— start of Provided data —
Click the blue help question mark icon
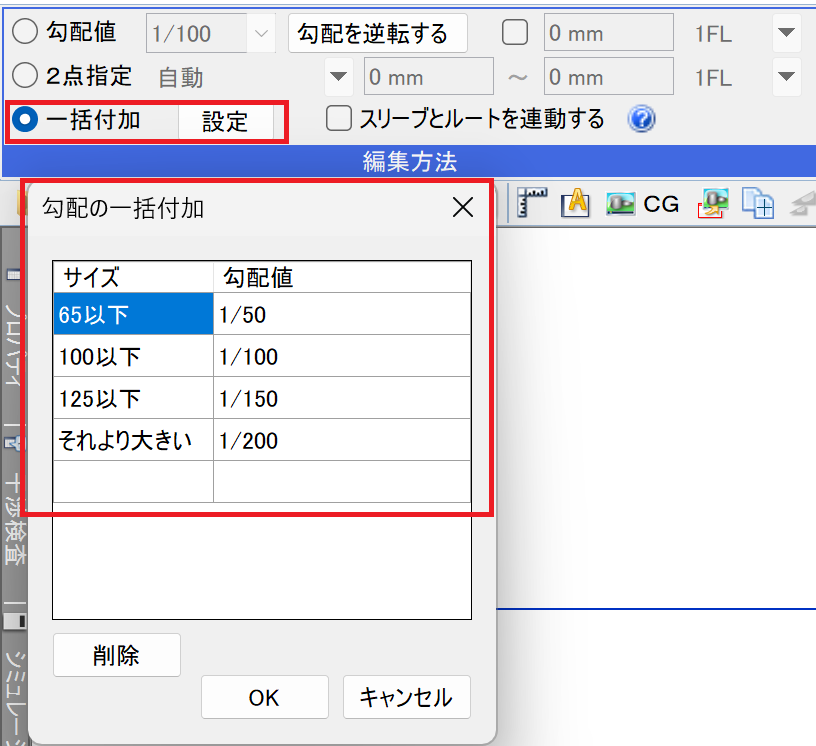 pos(641,120)
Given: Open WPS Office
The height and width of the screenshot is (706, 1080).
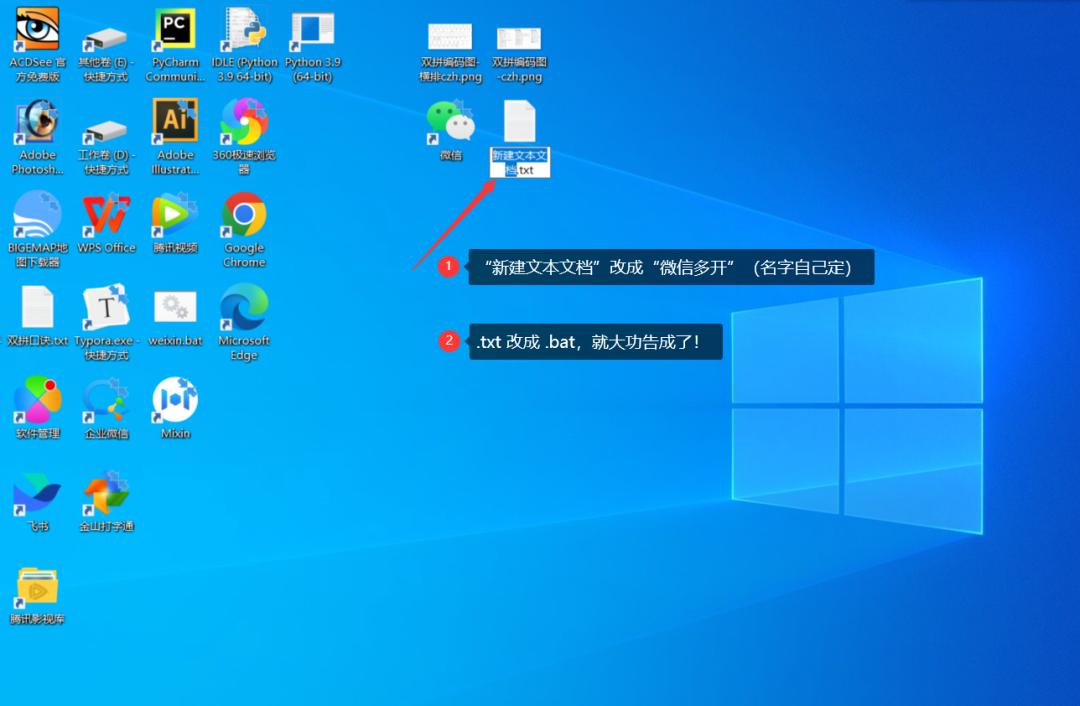Looking at the screenshot, I should coord(106,213).
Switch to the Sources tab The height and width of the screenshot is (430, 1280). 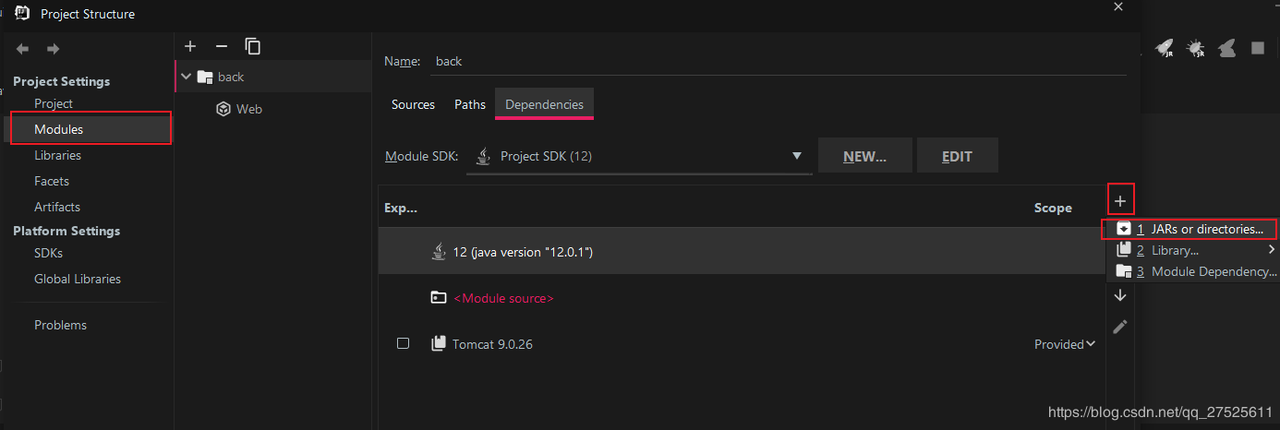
— end of Provided data —
> **Objective**:
Rewrite all the records above with "Click" swapped for "Tap", keeping everything else unchanged. Leave out the pictures.

> **Correct result**:
Tap the blue help question mark icon
 pos(641,120)
Given: Open WPS Office
The height and width of the screenshot is (706, 1080).
Looking at the screenshot, I should coord(106,213).
Switch to the Sources tab The height and width of the screenshot is (430, 1280). 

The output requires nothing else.